__TASK ITEM__:
I would like you to transcribe all of the data exactly.

### SOURCE MATERIAL ###

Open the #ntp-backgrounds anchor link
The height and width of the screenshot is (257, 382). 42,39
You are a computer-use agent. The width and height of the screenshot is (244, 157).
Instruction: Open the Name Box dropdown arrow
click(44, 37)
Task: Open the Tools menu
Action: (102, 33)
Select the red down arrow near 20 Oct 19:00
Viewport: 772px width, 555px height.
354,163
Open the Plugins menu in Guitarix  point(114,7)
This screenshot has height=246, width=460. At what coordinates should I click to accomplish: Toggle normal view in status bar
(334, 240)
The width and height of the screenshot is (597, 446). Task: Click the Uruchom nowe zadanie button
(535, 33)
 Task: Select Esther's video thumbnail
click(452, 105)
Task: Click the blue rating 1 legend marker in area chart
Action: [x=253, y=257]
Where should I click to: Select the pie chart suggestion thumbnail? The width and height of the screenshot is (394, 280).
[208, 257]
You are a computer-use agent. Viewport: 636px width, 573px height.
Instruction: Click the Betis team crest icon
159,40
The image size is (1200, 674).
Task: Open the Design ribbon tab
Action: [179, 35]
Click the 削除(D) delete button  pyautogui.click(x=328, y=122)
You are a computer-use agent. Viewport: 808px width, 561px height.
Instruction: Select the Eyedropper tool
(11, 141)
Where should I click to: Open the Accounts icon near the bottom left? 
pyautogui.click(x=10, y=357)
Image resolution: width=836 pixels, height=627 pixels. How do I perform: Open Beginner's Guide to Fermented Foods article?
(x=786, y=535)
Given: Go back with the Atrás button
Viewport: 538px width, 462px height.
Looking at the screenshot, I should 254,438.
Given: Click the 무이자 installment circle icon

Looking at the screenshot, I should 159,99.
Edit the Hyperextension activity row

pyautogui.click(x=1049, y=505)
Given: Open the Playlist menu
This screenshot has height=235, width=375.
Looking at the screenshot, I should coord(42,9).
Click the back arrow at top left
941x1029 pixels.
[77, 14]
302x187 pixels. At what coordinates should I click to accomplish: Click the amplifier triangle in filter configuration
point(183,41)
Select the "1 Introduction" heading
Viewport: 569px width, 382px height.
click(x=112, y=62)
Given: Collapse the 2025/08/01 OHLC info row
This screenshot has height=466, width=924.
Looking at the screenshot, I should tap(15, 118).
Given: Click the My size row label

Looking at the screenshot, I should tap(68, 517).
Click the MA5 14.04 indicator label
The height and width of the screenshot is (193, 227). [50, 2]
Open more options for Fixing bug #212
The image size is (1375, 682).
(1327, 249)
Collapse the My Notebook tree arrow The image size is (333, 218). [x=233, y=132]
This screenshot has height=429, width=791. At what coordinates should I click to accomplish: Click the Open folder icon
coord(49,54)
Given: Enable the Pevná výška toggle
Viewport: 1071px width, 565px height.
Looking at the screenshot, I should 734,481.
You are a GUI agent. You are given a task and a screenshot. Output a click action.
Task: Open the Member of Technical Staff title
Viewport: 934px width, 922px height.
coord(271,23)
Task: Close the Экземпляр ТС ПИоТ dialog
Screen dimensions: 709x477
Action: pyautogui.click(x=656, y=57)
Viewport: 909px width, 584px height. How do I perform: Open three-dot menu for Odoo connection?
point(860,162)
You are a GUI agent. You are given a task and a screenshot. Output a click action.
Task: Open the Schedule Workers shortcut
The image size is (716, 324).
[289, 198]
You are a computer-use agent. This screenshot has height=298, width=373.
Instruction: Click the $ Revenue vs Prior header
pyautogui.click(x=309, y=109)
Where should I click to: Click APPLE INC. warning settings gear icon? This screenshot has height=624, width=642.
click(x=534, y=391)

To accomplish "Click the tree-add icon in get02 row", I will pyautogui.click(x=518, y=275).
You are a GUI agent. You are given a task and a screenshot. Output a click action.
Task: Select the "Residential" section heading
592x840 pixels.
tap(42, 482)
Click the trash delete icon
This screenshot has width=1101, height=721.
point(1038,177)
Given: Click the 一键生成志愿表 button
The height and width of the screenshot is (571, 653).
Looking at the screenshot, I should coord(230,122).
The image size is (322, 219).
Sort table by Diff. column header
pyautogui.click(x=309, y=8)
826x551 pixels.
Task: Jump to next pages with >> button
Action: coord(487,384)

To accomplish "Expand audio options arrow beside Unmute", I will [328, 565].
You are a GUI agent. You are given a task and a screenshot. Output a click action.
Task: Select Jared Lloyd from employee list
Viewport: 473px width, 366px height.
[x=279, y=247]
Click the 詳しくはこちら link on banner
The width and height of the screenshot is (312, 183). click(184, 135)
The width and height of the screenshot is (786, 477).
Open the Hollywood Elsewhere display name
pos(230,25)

###

__SOLUTION FOR THIS EXERCISE__:
Open the #ntp-backgrounds anchor link
The height and width of the screenshot is (257, 382). 42,39
You are a computer-use agent. The width and height of the screenshot is (244, 157).
Instruction: Open the Name Box dropdown arrow
click(44, 37)
Task: Open the Tools menu
Action: (102, 33)
Select the red down arrow near 20 Oct 19:00
Viewport: 772px width, 555px height.
354,163
Open the Plugins menu in Guitarix  point(114,7)
This screenshot has height=246, width=460. At what coordinates should I click to accomplish: Toggle normal view in status bar
(334, 240)
The width and height of the screenshot is (597, 446). Task: Click the Uruchom nowe zadanie button
(535, 33)
 Task: Select Esther's video thumbnail
click(452, 105)
Task: Click the blue rating 1 legend marker in area chart
Action: [x=253, y=257]
Where should I click to: Select the pie chart suggestion thumbnail? The width and height of the screenshot is (394, 280).
[208, 257]
You are a computer-use agent. Viewport: 636px width, 573px height.
Instruction: Click the Betis team crest icon
159,40
The image size is (1200, 674).
Task: Open the Design ribbon tab
Action: [179, 35]
Click the 削除(D) delete button  pyautogui.click(x=328, y=122)
You are a computer-use agent. Viewport: 808px width, 561px height.
Instruction: Select the Eyedropper tool
(11, 141)
Where should I click to: Open the Accounts icon near the bottom left? 
pyautogui.click(x=10, y=357)
Image resolution: width=836 pixels, height=627 pixels. How do I perform: Open Beginner's Guide to Fermented Foods article?
(x=786, y=535)
Given: Go back with the Atrás button
Viewport: 538px width, 462px height.
Looking at the screenshot, I should 254,438.
Given: Click the 무이자 installment circle icon

Looking at the screenshot, I should 159,99.
Edit the Hyperextension activity row

pyautogui.click(x=1049, y=505)
Given: Open the Playlist menu
This screenshot has height=235, width=375.
Looking at the screenshot, I should coord(42,9).
Click the back arrow at top left
941x1029 pixels.
[77, 14]
302x187 pixels. At what coordinates should I click to accomplish: Click the amplifier triangle in filter configuration
point(183,41)
Select the "1 Introduction" heading
Viewport: 569px width, 382px height.
click(x=112, y=62)
Given: Collapse the 2025/08/01 OHLC info row
This screenshot has height=466, width=924.
Looking at the screenshot, I should tap(15, 118).
Given: Click the My size row label

Looking at the screenshot, I should tap(68, 517).
Click the MA5 14.04 indicator label
The height and width of the screenshot is (193, 227). [50, 2]
Open more options for Fixing bug #212
The image size is (1375, 682).
(1327, 249)
Collapse the My Notebook tree arrow The image size is (333, 218). [x=233, y=132]
This screenshot has height=429, width=791. At what coordinates should I click to accomplish: Click the Open folder icon
coord(49,54)
Given: Enable the Pevná výška toggle
Viewport: 1071px width, 565px height.
Looking at the screenshot, I should 734,481.
You are a GUI agent. You are given a task and a screenshot. Output a click action.
Task: Open the Member of Technical Staff title
Viewport: 934px width, 922px height.
coord(271,23)
Task: Close the Экземпляр ТС ПИоТ dialog
Screen dimensions: 709x477
Action: pyautogui.click(x=656, y=57)
Viewport: 909px width, 584px height. How do I perform: Open three-dot menu for Odoo connection?
point(860,162)
You are a GUI agent. You are given a task and a screenshot. Output a click action.
Task: Open the Schedule Workers shortcut
The image size is (716, 324).
[289, 198]
You are a computer-use agent. This screenshot has height=298, width=373.
Instruction: Click the $ Revenue vs Prior header
pyautogui.click(x=309, y=109)
Where should I click to: Click APPLE INC. warning settings gear icon? This screenshot has height=624, width=642.
click(x=534, y=391)

To accomplish "Click the tree-add icon in get02 row", I will pyautogui.click(x=518, y=275).
You are a GUI agent. You are given a task and a screenshot. Output a click action.
Task: Select the "Residential" section heading
592x840 pixels.
tap(42, 482)
Click the trash delete icon
This screenshot has width=1101, height=721.
point(1038,177)
Given: Click the 一键生成志愿表 button
The height and width of the screenshot is (571, 653).
Looking at the screenshot, I should coord(230,122).
The image size is (322, 219).
Sort table by Diff. column header
pyautogui.click(x=309, y=8)
826x551 pixels.
Task: Jump to next pages with >> button
Action: coord(487,384)

To accomplish "Expand audio options arrow beside Unmute", I will [328, 565].
You are a GUI agent. You are given a task and a screenshot. Output a click action.
Task: Select Jared Lloyd from employee list
Viewport: 473px width, 366px height.
[x=279, y=247]
Click the 詳しくはこちら link on banner
The width and height of the screenshot is (312, 183). click(184, 135)
The width and height of the screenshot is (786, 477).
Open the Hollywood Elsewhere display name
pos(230,25)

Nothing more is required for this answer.